Surf alcanzó a Joe Citrone delante de la comisaría en el momento en que éste arrancaba. El asfalto del aparcamiento situado atrás era de un negro brillante; se encontraba prácticamente vacío. Todos los agentes de servicio habían salido a comer. Citrone iba con su nuevo compañero, por lo que Surf pensó que no podía precipitarse. No era cuestión de saltar al cuello de Joe, lo que en realidad le apetecía hacer.

– Tenemos que hablar, Joe -dijo con aire tranquilo.

– No tengo tiempo. -Citrone miró por la ventanilla del coche patrulla, sin quitar las manos del volante. El motor soltaba un ruido sordo, y las gotas de lluvia se calentaban en el capó-. Tenemos un servicio que hacer.

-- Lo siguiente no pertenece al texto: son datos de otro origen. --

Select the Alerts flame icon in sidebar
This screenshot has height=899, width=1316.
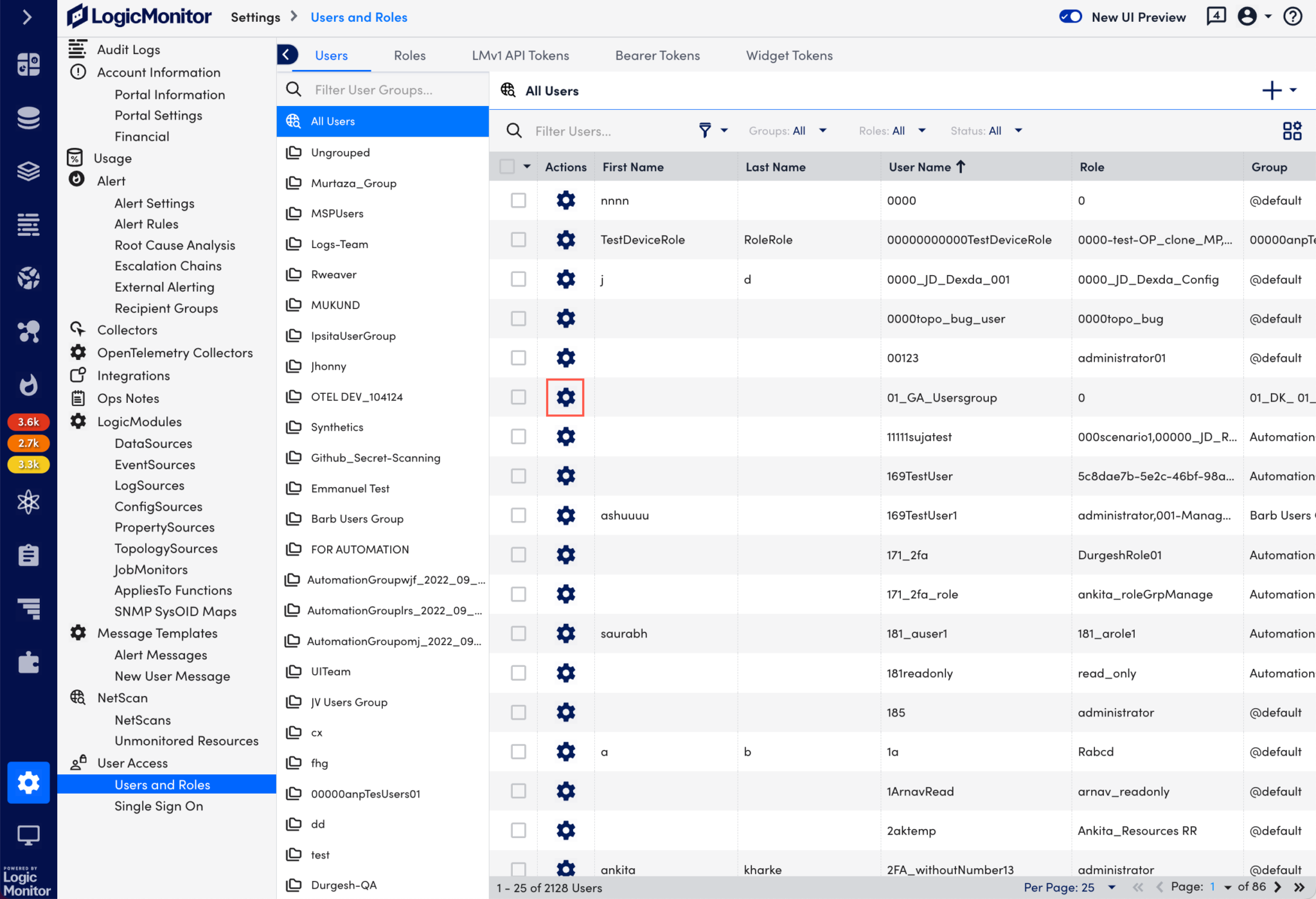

Ed Vega, el compañero de Citrone, bajó la cabeza en el asiento del acompañante y esbozó una sonrisa bajo el bigote.

– ¿Qué tal todo, colega? -dijo Vega.

– Tirando, Ed -respondió Surf tamborileando con los dedos sobre el húmedo techo del coche-. Tengo que estorbaros un momento. Tu compañero me debe algo de pasta y esta noche salgo con la novia.

– ¡Te pillaron, chaval! -exclamó Ed, y Citrone frunció el ceño.

– ¿Y tiene que ser ahora mismo? -preguntó Citrone, entornando algo los ojos ante los últimos resquicios de la lluvia que goteaban en el cristal.

La tormenta estaba amainando y el cielo había quedado cubierto por una fina y helada neblina.

– Sí, me hace falta ahora -insistió Surf, con un amago de sonrisa y abrió la puerta-. Suéltala.

– Tranquilo, muchacho. -Citrone estiró sus largas piernas en el asiento y salió del coche. La gravilla crujió bajo sus suelas y con sus zapatos recién lustrados cerró la puerta de una patada-. Vuelvo enseguida, Ed.

– Por aquí.

Surf cogió a Citrone del brazo y lo llevó a cierta distancia del coche, para que el otro no pudiera oírles. Tenía la impresión de que Vega era un secreta. En el Treinta y siete reclutaban así a estos polis, con trampa. Tenían todo el distrito controlado. Surf ya no se fiaba de nadie, y mucho menos de todos los demás policías.

– Quítame la mano del brazo -dijo Citrone cuando estuvieron solos. Pegó un tirón para que lo soltara-. Estoy hasta la coronilla de ti.

– ¡No me digas! -Lenihan se exaltó-. Has jodido tanto la marrana que aquí ya no se salva nadie.

– Hablas demasiado, Lenihan.

Surf echó una ojeada al coche patrulla dibujando una sonrisa de boy scout.

– Te dije que ocurriría eso. Os lo dije a todos, y os lo tomasteis a pitorreo. Ahora estamos jodidos, Citrone. Esta mañana Rosato ha empezado con sus preguntitas en la sala. La tenemos encima.

– ¿Por qué no me cuentas algo que no sepa? ¿Te crees que eres el único que tiene espías en la sala?

– Yo no necesito espías. He estado allí en persona. -Surf no le comentó que aquella zorra le había abordado a la salida del juzgado. No quería que Citrone le echara una bronca-. Lo he oído por mí mismo.

– O sea que has oído decir a Rosato que tú ibas a declarar contra Art.

– ¿Cómo? -Surf miró de pronto a Citrone, horrorizado-. ¿Yo, apuntando contra Art?